Thursday, January 5, 2012

The Cost of (Personal) Social Media Accounts

New year, New articles to curate, New stories which just cause me to shake my head. One such story which has been making the rounds starts in (not-so) Merry England where “A human resources executive was forced from his job because his employer found his resume online and that he would consider career opportunities”. The site (Linked In) is home to pretty much all professional resumes in circulation. In fact, it is probably one of the first site one applies their profile to when establishing an online profile; next to the other two sides of Social Media- Facebook and Twitter.

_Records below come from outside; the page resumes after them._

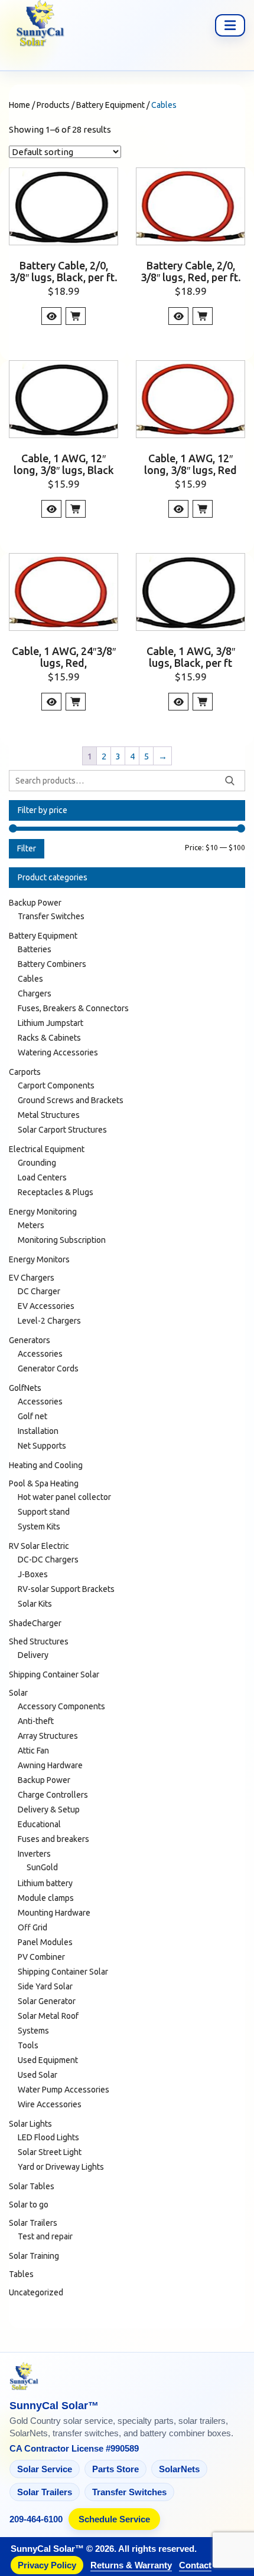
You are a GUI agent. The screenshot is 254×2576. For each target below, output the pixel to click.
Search (230, 781)
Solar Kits (35, 1603)
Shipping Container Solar (54, 1674)
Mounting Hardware (54, 1912)
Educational (39, 1824)
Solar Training (34, 2256)
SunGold (42, 1867)
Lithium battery (45, 1883)
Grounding (37, 1162)
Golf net (32, 1416)
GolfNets (25, 1388)
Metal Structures (49, 1115)
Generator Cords (48, 1368)
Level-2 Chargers (49, 1320)
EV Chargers (31, 1277)
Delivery (33, 1655)
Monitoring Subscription (62, 1240)
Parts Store (115, 2469)
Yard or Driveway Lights (61, 2167)
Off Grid (32, 1927)
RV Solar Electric (39, 1546)
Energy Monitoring (43, 1211)
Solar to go (28, 2204)
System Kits (39, 1526)
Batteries (34, 949)
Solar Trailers (33, 2223)
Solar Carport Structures (62, 1129)
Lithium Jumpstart (50, 1023)
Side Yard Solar (45, 1986)
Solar (18, 1692)
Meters (31, 1225)
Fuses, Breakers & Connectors (73, 1008)
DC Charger (39, 1291)
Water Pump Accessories (63, 2089)
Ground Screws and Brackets (70, 1100)
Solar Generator (47, 2001)
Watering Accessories (58, 1052)
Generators (29, 1340)
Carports (25, 1072)
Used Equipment (48, 2060)
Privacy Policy (47, 2565)
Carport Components (56, 1085)
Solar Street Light (50, 2152)
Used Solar (37, 2075)
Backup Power (35, 902)
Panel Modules (45, 1942)
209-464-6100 (36, 2519)
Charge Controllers (53, 1794)
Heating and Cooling (46, 1465)
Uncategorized (36, 2292)
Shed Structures (39, 1641)
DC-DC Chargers (48, 1559)
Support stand (44, 1511)
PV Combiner (41, 1957)
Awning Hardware (50, 1765)
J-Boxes (33, 1574)
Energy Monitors (39, 1259)
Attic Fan (33, 1750)
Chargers (34, 993)
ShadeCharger (35, 1623)
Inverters (34, 1853)
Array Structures (48, 1736)
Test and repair (45, 2236)
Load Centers (42, 1177)
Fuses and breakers (53, 1839)
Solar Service (44, 2469)
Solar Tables (31, 2186)
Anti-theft (36, 1721)
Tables (21, 2274)
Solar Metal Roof (48, 2016)
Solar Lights (30, 2123)
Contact (195, 2565)
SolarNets (179, 2469)
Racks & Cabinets (49, 1037)
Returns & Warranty (131, 2565)
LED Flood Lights (48, 2137)
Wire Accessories (50, 2104)
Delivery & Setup (49, 1809)
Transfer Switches (51, 916)
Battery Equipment (43, 935)
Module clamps (46, 1898)
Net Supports (42, 1445)
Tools (28, 2045)
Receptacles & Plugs (55, 1192)
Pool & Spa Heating (44, 1483)
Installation (38, 1431)
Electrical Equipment (46, 1149)
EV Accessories (46, 1306)
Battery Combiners (52, 964)
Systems (33, 2030)
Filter (26, 848)
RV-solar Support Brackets (66, 1589)
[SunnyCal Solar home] (127, 2377)
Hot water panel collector (64, 1497)
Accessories (40, 1353)
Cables (30, 978)
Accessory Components (61, 1706)
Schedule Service (114, 2519)
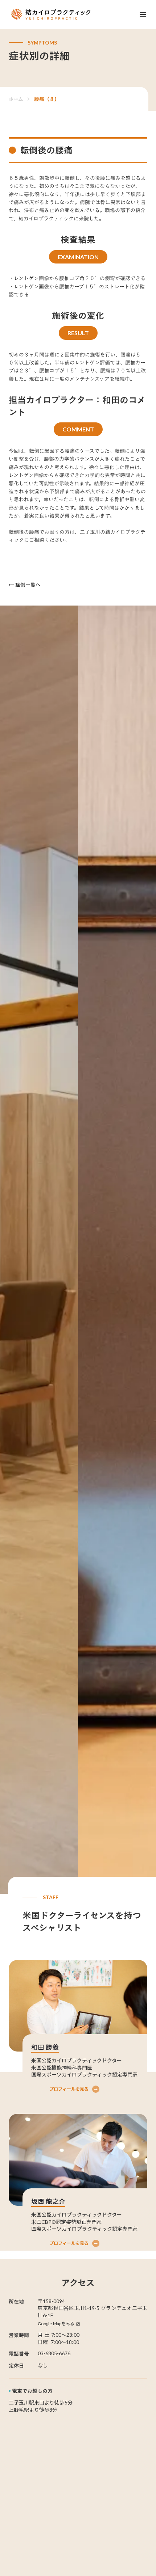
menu (143, 14)
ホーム (16, 99)
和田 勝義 (45, 2047)
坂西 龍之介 (48, 2201)
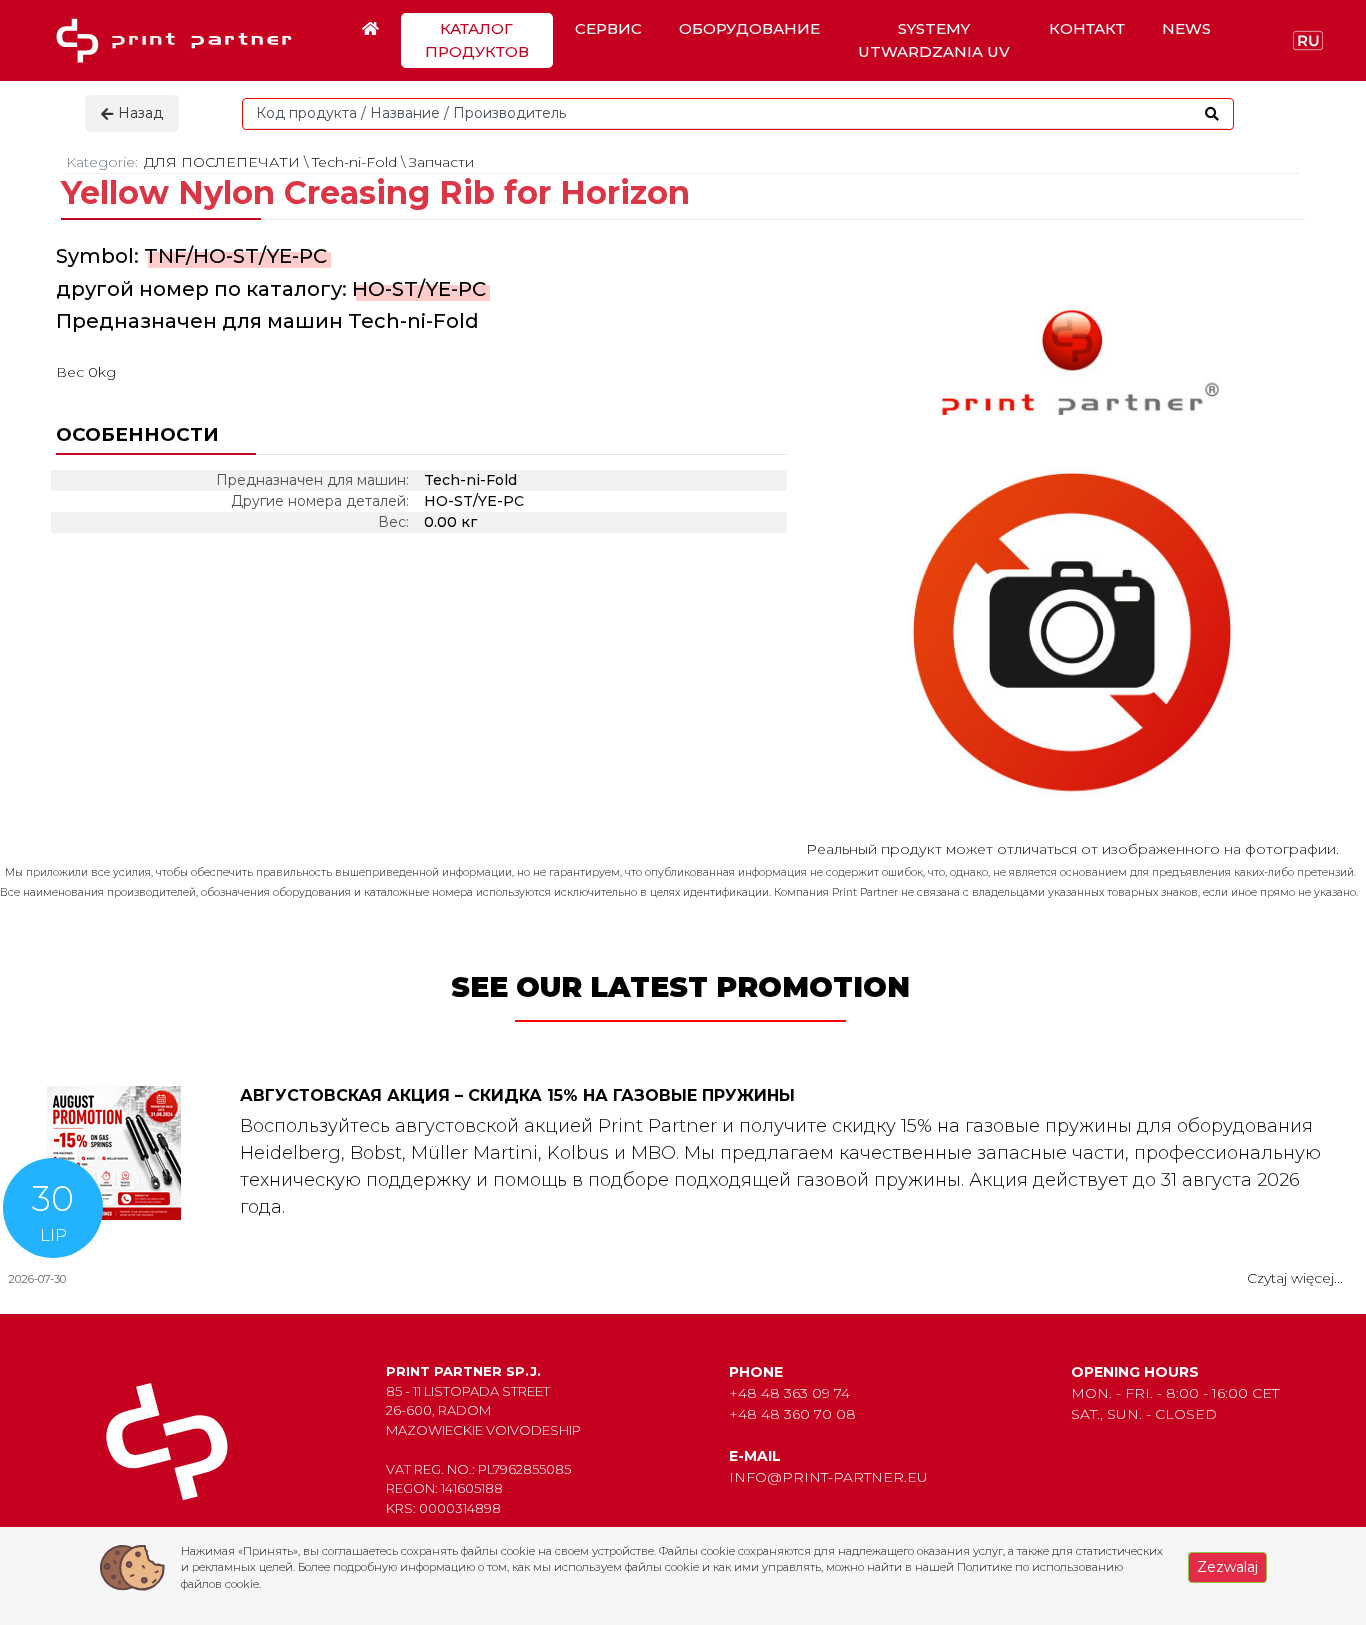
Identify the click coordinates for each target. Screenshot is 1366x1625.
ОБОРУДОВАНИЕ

When one establishes their Linked In profile; and this is a sticking point for me when looking for connections to add to my network which will provide mutual benefit, I find one of two results-> The profile is full of easy to read information and is complete; or there is no information and I am forced to move on, not wishing to connect with a ghost…back to the story…

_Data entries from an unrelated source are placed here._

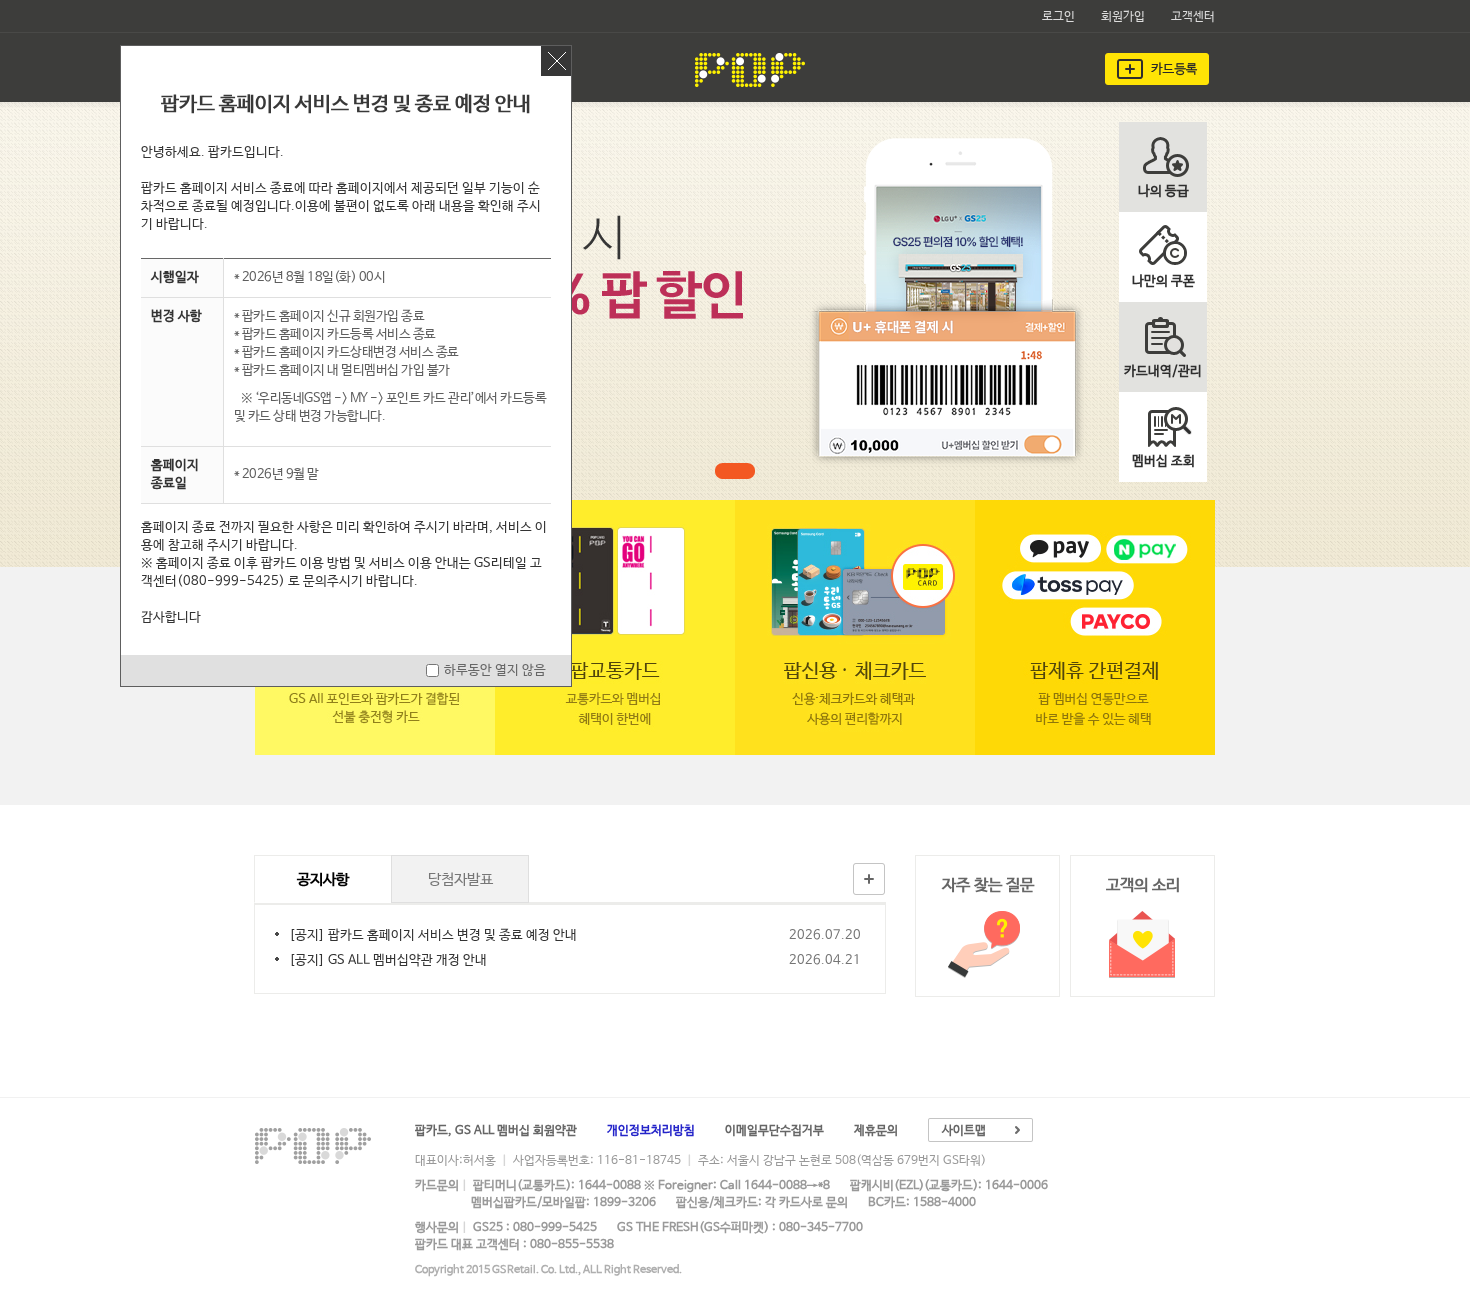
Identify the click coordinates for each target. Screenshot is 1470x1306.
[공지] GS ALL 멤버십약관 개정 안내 (388, 960)
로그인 (1058, 17)
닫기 (556, 61)
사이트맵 (964, 1131)
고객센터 (1193, 17)
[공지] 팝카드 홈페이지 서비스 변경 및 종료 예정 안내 (433, 935)
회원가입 (1123, 17)
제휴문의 (876, 1131)
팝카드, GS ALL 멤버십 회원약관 (496, 1131)
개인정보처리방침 (651, 1131)
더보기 (869, 879)
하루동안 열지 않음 (495, 670)
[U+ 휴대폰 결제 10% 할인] (735, 471)
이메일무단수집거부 (774, 1131)
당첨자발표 (460, 879)
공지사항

The fact that probably a good 90% of the working population has some representation on Linked In, Including the majority of this individuals (former) company leads one to wonder why a competent employee would be let go for a minor (read: fixable) transgression. Was it ever brought to his attention how the company wished him to be represented on the network? Was there a written form or list of expectations of how his accounts would be handled? (personal vs. professional); and if not-> Where was the problem?

Upon starting any new position, there is usually a lot of paperwork to be done and regulations to be read and initialed that imply you understand the company structure and you will be the dutiful employee, you will tow the company line, and shout the company mantra long and loud, even after the two of you have parted company. Soon (if some companies haven’t already) there will be forms to tell you how you will be professionally marketed so you fall into the company image.

This I have no problem with, where my issue comes forward is that, at the end of the day, I am ME; Meaning that unless the company is paying for my service 24/7, I am going to have some say in my image (professional and personal). If this company truly had a problem with which boxes were and were not checked off on a Linked In profile, possibly a better (read:quieter) way to handle it would be in the form of a company meeting or memorandum explaining which boxes were okay. Personally, If I am holding a strong position (or even if I wasn’t), the last implication I would leave is that I am currently looking to move on. (read: error made by individual). The boxes are all listed at the bottom, and I’m sure the company will give some leeway on how a profile is written to compliment both the person and the company.

For something to truly be monitored and enforced it has to be on everyone, not just certain people, and certainly not in such a way that the aroma of ‘single-out and replace’ lingers in the air.

New Year, New world, new set of standards are being established. I still believe strongly that my social image is something I OWN. Slavery ended a long time ago; and ‘The Man’ just has to set a bar of understanding for all. I am a sub-contracted employee to any company providing me with the means to make a living. When that agreement has been breached by either party, then change is expected; otherwise work it out and business as usual, because what is expected of one should be expected of all.

Next time: The other fireball burning up braincells: WHO owns my Social Identity? I’ll give you a hint, and validate my point.

Time to look at my Linked In profile; update it for 2012 and then tune up the cowbell.